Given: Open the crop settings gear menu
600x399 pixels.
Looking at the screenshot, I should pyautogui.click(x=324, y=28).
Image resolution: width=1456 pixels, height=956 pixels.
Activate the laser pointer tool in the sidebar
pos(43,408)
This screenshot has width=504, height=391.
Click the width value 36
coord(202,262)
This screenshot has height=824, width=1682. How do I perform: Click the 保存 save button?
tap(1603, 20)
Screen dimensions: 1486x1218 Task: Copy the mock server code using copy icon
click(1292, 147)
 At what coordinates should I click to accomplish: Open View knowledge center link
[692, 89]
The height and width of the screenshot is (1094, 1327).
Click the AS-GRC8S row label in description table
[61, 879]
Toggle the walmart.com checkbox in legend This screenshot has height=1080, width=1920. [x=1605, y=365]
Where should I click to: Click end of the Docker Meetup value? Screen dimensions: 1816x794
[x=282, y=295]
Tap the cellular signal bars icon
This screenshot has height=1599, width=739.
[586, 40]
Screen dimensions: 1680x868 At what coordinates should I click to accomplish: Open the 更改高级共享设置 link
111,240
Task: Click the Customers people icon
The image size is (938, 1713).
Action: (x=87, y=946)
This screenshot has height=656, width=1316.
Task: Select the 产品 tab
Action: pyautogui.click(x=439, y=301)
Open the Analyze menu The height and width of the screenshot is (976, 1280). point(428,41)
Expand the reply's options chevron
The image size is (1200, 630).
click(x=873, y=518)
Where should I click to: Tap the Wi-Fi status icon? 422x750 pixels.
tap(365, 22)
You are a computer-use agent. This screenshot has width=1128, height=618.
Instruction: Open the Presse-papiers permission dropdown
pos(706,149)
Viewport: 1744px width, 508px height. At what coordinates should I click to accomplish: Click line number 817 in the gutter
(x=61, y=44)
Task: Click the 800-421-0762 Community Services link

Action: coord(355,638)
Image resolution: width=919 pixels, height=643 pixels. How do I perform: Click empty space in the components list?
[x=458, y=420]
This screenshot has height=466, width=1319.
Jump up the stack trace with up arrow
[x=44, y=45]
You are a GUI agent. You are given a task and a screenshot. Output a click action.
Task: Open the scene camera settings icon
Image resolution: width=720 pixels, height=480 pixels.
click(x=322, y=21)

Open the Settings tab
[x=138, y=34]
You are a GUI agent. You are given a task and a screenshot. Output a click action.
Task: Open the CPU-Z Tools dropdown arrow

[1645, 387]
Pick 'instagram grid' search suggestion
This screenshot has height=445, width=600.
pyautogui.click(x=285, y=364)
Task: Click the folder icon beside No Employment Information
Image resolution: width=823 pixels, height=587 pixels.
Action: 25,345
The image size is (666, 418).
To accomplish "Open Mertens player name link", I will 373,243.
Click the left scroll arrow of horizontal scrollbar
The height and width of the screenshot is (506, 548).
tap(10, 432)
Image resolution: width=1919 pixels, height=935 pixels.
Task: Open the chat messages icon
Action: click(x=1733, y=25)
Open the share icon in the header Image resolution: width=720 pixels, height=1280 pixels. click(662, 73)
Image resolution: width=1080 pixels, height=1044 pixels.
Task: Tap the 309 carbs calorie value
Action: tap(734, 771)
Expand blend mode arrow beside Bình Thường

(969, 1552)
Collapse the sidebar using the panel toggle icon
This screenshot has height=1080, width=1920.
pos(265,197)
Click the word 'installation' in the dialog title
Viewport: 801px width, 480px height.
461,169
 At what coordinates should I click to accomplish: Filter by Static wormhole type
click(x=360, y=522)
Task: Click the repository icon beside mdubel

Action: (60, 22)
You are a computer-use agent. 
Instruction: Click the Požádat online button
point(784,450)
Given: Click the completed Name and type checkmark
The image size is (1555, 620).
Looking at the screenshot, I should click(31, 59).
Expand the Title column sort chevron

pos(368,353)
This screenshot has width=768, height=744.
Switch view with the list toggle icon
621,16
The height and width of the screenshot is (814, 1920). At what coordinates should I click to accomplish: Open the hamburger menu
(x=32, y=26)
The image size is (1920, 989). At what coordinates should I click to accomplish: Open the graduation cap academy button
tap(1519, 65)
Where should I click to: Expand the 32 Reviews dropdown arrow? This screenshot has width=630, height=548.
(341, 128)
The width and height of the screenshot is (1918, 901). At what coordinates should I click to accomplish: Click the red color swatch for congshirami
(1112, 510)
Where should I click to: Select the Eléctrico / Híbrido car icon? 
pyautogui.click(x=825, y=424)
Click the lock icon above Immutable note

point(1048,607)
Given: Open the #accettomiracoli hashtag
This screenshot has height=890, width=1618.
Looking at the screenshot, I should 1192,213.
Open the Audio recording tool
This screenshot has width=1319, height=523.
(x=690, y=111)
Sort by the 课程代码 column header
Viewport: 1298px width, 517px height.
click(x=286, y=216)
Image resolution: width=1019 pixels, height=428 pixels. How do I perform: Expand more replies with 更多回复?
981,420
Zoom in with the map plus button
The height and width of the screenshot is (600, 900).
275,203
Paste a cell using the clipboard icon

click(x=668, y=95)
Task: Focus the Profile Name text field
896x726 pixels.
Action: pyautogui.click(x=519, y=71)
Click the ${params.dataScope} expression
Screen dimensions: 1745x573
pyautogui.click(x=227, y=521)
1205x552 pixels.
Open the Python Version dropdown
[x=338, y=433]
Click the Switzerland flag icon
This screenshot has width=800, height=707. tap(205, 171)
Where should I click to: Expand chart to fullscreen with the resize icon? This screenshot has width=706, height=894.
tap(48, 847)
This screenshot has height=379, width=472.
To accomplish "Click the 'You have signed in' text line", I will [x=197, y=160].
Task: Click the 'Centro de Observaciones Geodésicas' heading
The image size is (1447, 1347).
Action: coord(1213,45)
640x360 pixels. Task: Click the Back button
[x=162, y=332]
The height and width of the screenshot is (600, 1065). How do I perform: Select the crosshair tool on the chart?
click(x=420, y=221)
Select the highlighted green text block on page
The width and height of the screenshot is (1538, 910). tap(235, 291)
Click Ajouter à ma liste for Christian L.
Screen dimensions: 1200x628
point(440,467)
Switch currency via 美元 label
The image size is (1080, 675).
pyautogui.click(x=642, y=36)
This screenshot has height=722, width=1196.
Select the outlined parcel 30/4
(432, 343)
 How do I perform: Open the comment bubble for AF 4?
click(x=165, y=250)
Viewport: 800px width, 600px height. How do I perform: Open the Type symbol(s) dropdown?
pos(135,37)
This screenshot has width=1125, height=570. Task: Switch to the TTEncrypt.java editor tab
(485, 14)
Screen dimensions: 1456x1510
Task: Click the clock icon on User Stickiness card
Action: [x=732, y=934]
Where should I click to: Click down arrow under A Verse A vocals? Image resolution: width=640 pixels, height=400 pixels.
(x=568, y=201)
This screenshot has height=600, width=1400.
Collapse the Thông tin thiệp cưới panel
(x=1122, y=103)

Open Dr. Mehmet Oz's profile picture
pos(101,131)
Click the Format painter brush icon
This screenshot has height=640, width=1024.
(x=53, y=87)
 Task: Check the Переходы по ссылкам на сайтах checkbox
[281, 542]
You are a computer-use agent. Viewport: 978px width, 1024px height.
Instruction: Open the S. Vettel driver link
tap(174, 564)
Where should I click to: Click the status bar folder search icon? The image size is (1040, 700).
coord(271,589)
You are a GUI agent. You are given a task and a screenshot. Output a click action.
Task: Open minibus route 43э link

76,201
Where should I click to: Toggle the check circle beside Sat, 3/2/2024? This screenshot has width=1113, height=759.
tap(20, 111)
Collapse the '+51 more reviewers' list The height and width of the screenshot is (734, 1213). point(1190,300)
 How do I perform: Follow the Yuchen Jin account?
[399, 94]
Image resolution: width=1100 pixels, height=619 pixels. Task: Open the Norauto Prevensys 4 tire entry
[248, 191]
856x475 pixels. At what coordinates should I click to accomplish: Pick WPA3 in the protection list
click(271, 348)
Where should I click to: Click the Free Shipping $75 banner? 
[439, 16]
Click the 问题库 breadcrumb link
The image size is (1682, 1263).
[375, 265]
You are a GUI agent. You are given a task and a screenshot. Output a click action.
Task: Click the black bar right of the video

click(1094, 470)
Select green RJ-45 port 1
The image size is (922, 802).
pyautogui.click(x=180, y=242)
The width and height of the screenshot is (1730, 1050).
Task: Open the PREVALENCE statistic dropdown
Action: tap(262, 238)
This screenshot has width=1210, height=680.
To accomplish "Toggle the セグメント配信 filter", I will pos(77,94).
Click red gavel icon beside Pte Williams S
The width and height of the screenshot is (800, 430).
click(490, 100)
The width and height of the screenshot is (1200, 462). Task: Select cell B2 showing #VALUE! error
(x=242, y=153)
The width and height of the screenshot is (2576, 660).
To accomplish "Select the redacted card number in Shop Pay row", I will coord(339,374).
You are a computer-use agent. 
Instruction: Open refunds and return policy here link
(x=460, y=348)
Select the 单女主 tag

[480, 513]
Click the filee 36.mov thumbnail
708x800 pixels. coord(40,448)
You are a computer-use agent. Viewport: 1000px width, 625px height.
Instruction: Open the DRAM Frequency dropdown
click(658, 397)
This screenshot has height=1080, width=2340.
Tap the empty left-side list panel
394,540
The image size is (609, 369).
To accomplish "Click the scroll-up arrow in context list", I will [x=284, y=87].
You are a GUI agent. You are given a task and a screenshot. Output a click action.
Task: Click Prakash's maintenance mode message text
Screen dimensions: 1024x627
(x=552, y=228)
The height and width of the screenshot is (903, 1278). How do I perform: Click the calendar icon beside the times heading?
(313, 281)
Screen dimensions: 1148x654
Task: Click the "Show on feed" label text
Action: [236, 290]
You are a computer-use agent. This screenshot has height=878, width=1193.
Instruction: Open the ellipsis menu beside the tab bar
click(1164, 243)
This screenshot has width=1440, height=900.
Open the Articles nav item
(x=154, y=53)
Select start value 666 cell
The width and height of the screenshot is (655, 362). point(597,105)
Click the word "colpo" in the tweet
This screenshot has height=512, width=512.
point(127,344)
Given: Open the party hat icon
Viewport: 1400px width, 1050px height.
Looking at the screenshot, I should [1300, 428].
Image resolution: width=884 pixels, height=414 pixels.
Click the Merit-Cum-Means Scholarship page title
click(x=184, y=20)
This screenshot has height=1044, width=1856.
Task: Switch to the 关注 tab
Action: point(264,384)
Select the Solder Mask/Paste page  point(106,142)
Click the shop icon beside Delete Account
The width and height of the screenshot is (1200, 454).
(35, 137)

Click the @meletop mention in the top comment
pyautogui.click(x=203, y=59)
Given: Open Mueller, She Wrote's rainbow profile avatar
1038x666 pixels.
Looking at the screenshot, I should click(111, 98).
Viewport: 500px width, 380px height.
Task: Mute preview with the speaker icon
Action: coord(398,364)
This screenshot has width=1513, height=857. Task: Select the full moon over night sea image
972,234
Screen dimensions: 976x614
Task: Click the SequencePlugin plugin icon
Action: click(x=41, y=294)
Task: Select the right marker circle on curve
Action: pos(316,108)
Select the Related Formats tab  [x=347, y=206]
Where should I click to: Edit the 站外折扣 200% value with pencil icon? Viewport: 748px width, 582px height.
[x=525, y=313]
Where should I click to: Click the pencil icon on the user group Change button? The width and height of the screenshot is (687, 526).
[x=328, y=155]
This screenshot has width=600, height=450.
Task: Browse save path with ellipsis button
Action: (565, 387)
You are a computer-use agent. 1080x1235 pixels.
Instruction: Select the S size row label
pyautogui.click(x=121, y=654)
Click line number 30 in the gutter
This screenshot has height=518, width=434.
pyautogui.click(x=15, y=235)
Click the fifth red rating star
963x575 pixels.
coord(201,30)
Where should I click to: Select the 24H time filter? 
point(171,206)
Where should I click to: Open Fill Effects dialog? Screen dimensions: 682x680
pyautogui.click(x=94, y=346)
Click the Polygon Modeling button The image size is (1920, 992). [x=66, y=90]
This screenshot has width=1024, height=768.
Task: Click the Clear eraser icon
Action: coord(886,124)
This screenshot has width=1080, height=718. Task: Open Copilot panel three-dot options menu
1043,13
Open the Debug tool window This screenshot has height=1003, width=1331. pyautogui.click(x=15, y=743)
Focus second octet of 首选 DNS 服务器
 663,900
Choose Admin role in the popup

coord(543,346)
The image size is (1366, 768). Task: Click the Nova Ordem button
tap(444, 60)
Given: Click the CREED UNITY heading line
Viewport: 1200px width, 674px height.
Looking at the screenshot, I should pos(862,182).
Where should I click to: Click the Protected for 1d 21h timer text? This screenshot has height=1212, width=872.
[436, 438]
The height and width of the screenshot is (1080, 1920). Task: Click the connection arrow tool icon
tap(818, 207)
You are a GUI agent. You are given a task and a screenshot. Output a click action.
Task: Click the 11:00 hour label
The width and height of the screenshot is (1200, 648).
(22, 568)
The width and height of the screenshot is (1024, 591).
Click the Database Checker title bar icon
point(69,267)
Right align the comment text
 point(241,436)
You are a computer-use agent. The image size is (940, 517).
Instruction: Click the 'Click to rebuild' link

- - - -

__Exercise details__
Write out, exactly and with nothing else, the lines of the listing above from its first line through the line with "Toggle the walmart.com".

__Exercise response__
Given: Open the crop settings gear menu
600x399 pixels.
Looking at the screenshot, I should pyautogui.click(x=324, y=28).
Image resolution: width=1456 pixels, height=956 pixels.
Activate the laser pointer tool in the sidebar
pos(43,408)
This screenshot has width=504, height=391.
Click the width value 36
coord(202,262)
This screenshot has height=824, width=1682. How do I perform: Click the 保存 save button?
tap(1603, 20)
Screen dimensions: 1486x1218 Task: Copy the mock server code using copy icon
click(1292, 147)
 At what coordinates should I click to accomplish: Open View knowledge center link
[692, 89]
The height and width of the screenshot is (1094, 1327).
Click the AS-GRC8S row label in description table
[61, 879]
Toggle the walmart.com checkbox in legend This screenshot has height=1080, width=1920. [x=1605, y=365]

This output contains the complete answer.